I’d be lying if I said that I fell in love with the Lamptron FC10 because of its performance, or its build quality, or anything of the sort. I love it because of its nixie tube display. Nixie tubes are amazing examples of engineering, and they made me eager to get the box open to inspect it. Let’s dive into this review of Lampton’s FC10 and geek out together over just how cool this thing is.
The FC10 fits into your 5.25-inch drive bay just like the other Lamptron fan controllers I’ve reviewed recently (the CW611 and the FC6) , but it differs from the rest in that the faceplate is rolled aluminium with a smooth finish, painted black. It’s removable, but take care not to damage the nixie tube glass. The face is pretty bare otherwise, with an LED cluster on the top right to indicate what mode the controller and its display are in – temperature, voltage or RPM. A remote is bundled with the package for controlling everything, though the buttons are labelled weirdly, as though Lamptron bulk ordered some remotes that were intended for DVD players.
Full marks are awarded for the PCB layout. You can install the FC10 alongside a DVD drive and still be able to connect and disconnect the fan cables and the Molex plug. For better remote reception, one can extend the antennae out the case, but this didn’t prove necessary even at distances of 10 meters, though the signal is weaker. It doesn’t work well through walls, but I’m not sure why you’d want to do that.
One issue with the display is that there are only four digits for displaying readouts, and you can only have information being read from one fan, not all at the same time. In the same way, you can only make adjustments to one channel at a time, and not have one setting applied globally. Perhaps Lamptron can reconsider this if they design a successor to the FC10, because it takes a long time to set all fans to full speed compared to other designs.

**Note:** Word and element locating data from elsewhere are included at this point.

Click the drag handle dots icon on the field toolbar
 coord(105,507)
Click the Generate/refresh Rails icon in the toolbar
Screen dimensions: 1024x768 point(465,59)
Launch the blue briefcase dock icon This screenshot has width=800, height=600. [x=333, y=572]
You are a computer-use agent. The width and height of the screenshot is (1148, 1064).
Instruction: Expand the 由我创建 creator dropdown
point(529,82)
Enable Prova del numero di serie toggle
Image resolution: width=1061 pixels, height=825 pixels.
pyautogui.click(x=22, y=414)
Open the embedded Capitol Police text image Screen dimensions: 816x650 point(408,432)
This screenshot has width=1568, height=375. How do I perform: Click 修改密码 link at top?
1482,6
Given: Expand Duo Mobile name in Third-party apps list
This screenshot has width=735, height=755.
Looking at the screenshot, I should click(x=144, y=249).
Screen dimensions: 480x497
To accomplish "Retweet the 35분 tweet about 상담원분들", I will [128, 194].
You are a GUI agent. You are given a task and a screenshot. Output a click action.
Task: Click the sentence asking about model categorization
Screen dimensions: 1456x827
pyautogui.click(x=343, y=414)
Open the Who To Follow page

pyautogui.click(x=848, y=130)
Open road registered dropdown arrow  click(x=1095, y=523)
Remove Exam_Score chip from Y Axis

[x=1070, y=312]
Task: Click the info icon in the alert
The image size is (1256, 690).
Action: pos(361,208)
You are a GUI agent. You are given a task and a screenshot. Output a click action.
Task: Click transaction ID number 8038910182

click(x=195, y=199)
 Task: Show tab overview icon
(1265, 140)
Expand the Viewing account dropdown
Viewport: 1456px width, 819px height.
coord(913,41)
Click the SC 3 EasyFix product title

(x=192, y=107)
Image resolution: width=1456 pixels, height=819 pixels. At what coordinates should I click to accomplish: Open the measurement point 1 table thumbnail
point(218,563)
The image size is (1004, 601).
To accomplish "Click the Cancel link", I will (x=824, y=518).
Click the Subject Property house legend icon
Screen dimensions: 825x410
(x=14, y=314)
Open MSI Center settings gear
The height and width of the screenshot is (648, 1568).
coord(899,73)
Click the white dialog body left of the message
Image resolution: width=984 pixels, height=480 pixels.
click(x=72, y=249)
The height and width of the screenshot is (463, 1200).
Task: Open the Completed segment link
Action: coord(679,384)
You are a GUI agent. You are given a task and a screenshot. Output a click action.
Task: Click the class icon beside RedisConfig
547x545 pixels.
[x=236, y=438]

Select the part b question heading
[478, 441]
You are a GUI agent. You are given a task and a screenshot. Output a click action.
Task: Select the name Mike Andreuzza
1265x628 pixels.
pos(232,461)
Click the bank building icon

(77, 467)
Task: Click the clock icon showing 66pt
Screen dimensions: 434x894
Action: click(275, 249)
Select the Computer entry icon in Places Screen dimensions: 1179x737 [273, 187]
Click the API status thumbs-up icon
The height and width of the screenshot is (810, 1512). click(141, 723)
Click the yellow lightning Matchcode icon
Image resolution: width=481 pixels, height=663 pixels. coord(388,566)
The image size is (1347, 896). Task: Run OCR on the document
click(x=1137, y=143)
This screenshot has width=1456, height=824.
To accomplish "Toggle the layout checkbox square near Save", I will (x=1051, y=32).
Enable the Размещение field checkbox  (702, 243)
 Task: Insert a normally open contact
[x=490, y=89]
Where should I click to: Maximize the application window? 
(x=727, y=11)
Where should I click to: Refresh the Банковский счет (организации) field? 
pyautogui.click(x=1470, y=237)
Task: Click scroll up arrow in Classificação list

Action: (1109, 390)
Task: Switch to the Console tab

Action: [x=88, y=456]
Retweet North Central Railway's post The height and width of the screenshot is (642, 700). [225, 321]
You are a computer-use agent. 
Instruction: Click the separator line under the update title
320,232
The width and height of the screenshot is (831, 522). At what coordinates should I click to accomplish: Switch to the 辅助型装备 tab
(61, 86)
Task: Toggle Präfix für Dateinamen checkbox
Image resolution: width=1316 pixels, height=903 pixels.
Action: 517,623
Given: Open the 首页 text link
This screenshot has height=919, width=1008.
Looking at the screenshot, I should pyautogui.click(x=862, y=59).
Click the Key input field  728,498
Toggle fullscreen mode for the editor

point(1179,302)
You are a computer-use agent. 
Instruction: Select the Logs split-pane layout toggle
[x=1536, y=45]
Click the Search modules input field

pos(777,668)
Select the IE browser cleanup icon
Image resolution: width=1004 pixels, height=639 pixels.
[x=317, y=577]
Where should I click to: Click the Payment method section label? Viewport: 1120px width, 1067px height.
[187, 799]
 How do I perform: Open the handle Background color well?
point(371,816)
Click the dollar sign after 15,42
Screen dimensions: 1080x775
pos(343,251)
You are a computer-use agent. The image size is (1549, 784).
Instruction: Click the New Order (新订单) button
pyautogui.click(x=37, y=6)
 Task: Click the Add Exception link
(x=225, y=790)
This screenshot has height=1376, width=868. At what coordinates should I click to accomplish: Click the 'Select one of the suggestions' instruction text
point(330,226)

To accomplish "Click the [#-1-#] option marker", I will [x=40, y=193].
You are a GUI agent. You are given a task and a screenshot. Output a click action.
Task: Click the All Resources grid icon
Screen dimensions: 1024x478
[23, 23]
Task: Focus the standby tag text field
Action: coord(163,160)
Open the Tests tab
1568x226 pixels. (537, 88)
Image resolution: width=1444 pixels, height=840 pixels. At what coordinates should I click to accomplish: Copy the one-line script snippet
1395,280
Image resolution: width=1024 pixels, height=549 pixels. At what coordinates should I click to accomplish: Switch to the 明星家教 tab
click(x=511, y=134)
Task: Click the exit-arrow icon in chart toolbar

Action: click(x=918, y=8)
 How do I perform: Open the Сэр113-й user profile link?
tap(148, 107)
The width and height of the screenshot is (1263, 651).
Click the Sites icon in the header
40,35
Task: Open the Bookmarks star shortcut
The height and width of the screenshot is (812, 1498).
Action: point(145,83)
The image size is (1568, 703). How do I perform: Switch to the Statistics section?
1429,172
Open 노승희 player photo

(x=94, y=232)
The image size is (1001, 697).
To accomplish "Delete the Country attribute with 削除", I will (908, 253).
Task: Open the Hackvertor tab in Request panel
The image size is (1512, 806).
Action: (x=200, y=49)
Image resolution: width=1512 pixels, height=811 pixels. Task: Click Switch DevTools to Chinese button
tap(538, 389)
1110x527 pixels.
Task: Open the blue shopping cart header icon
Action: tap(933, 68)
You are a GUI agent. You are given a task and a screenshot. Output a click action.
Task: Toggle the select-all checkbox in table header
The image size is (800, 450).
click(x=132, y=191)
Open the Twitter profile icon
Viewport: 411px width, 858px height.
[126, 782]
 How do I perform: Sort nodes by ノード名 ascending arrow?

Unlike the other fan controllers I’ve tested, the FC10 increases and decreases the voltage in steps of 1V, so there’s no granular control over rotational speeds. In my testing, the reported voltage on the display was usually about 0.4V away from the actual reading on my multimeter, but there were larger gaps at 6V and 12V. My fans only really began spinning with the 6V profile, and selecting 5V kept things running quietly.
Lamptron claims the FC10 delivers up to 30W of power per channel, but I’m not sure what you’d slap onto it that would require that much power. Certainly not a water-cooling pump, because Lamptron doesn’t specify the maximum amperage that their designs put out. For just controlling your fans, however, the FC10 is really cool, even if it’s not perfectly suited to anyone who likes tweaking their fans all the time.